These series engines use cylinder wall technology that is a development of the process pioneered by GM/Reynolds for the Vega. The monoblock is cast from a high silicon aluminum alloy, and the cylinder walls are etched after final honing to remove surface aluminum, whilch creates a very hard silicon wear surface. Pistons skirts require an iron plating and three thin platings of other metals are required between the aluminum skirt and final iron film in order to achieve proper plating adhesion.
For field repair, the cylinder can be bored and honed, then subjected to a "silicon lap" to remove surface aluminum, which yields the same result as the original chemical etching process.
Other alternatives are iron or high silicon aluminum alloy liners that can be installed after the cylinder is overbored to accept the liner. If the final bore surface is the properly processed aluminum silicon alloy, a properly plated piston should be used.
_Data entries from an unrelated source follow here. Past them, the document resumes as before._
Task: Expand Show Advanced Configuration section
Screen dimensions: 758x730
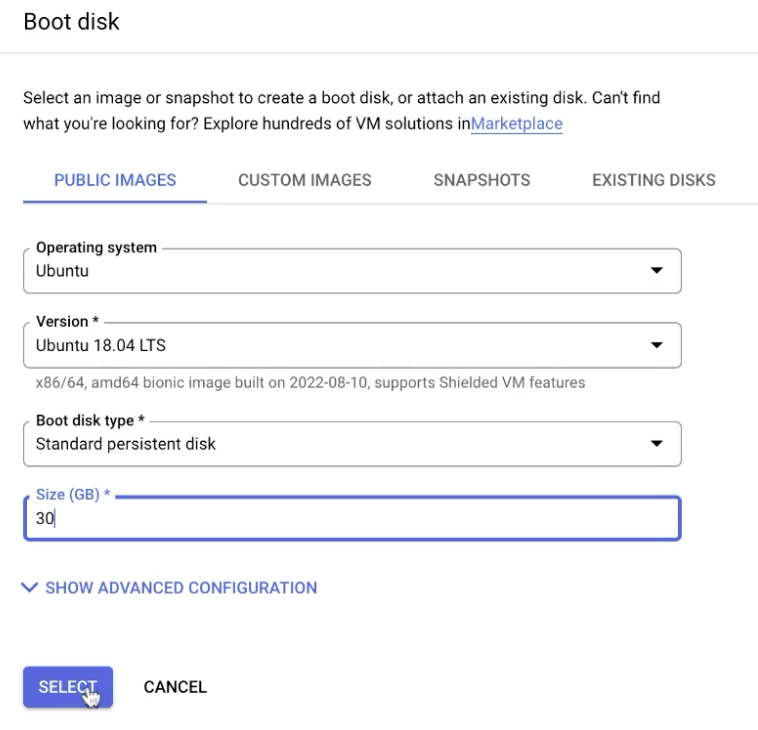Action: click(170, 587)
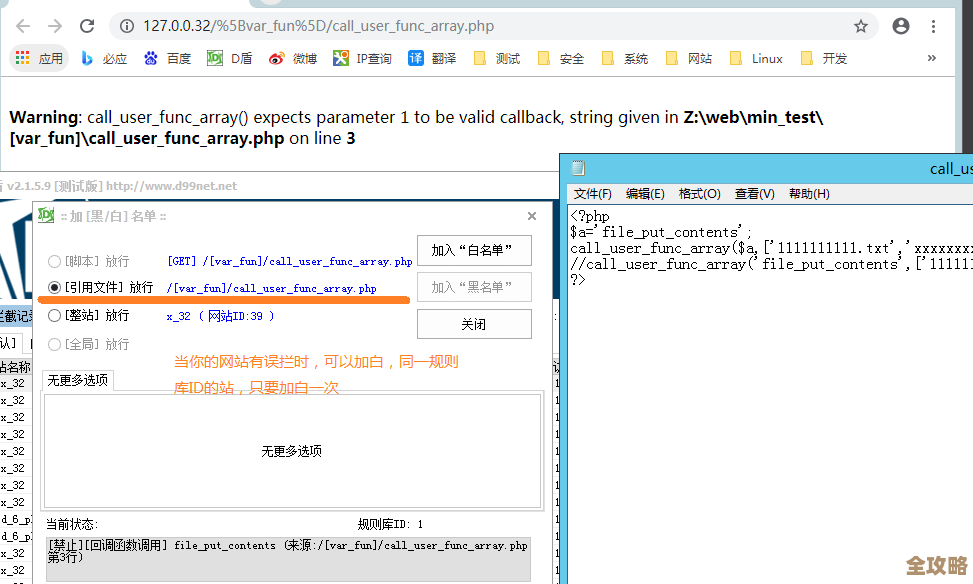Click the address bar URL field
Viewport: 973px width, 584px height.
[x=480, y=26]
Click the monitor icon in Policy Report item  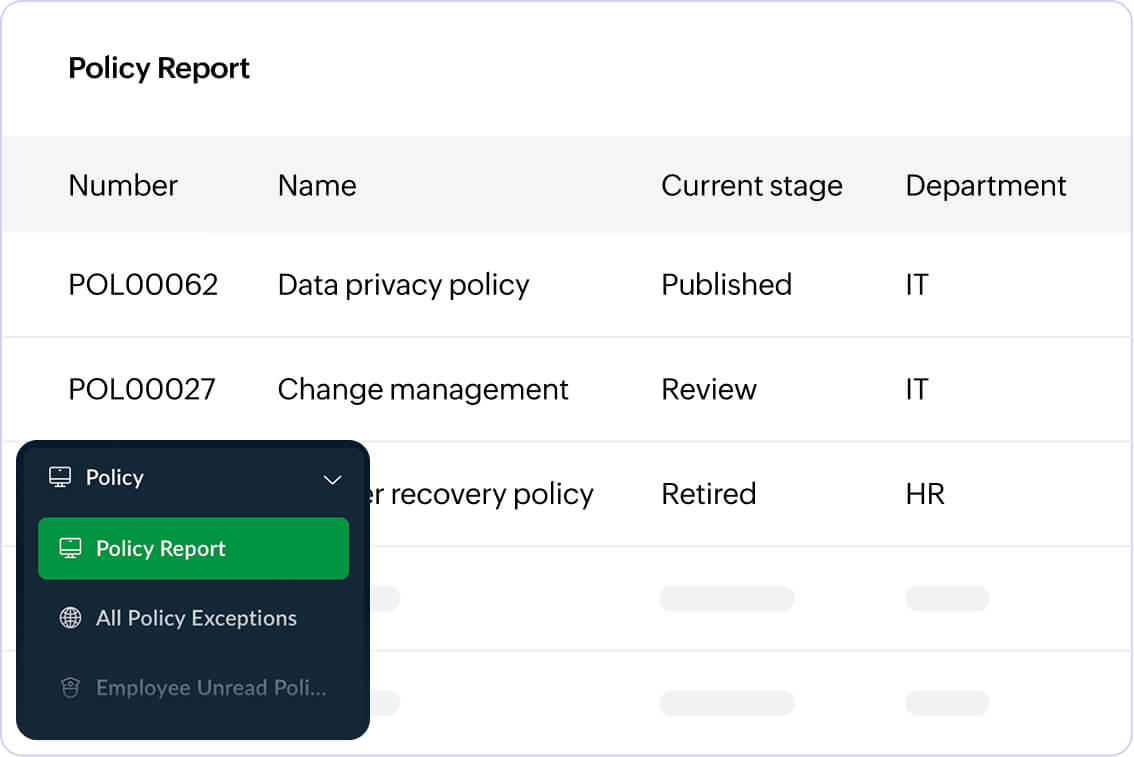70,548
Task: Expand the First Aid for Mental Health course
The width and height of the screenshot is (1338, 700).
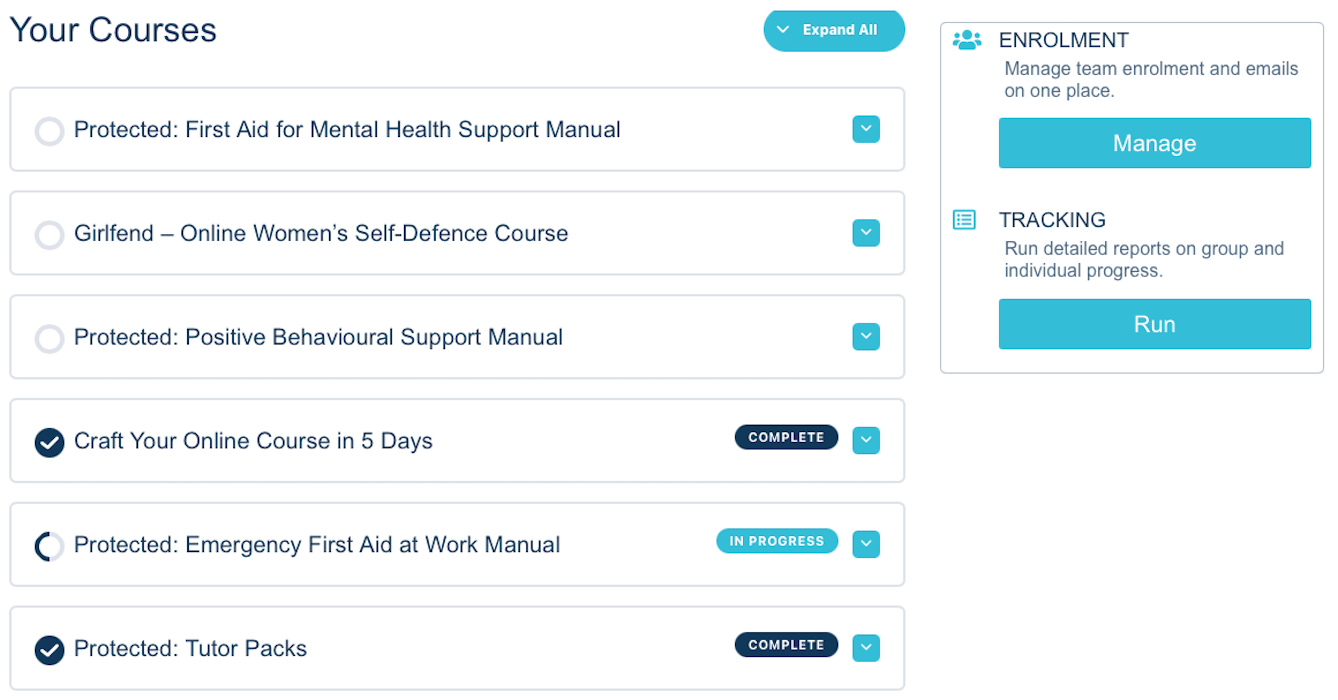Action: click(x=866, y=129)
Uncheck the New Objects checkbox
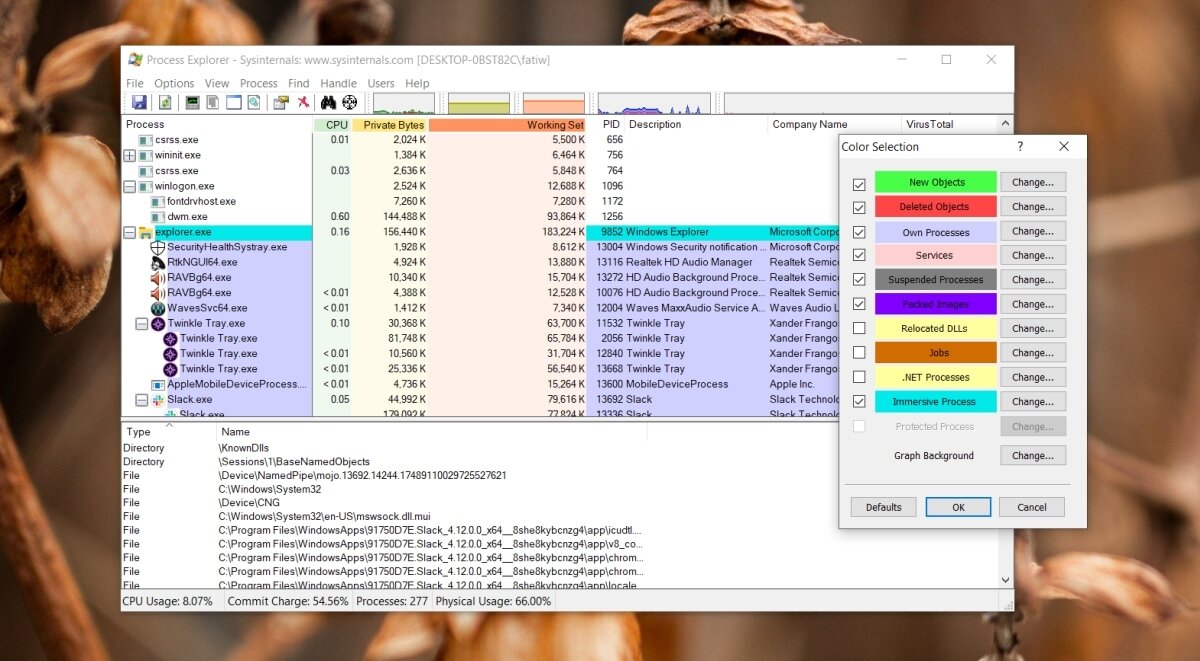1200x661 pixels. (859, 184)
Iron liners only require a conventional aluminum piston without the skirt plating.
When I recently refreshed the cylinder head on my Cosworth Vega (very worn valve guides) I noticed some minor scoring on one cylinder's major thrust surface. The engine made excellent power before the work and I attributed the high oil consumption (about a quart every 300 miles) to the worn guides and poor OE seals. I decided to complete the head refresh (new guides and a new design seals) and install it without rebuilding the block. Oil consumption dropped to nearly unmeasurable, and all the power is still there.
These aluminum-silicon bore engines have some tolerance for scoring, but without seeing it, it's tough to make a judgement.
Last edited by Duke2.6; 12-09-2003 at 10:50 AM.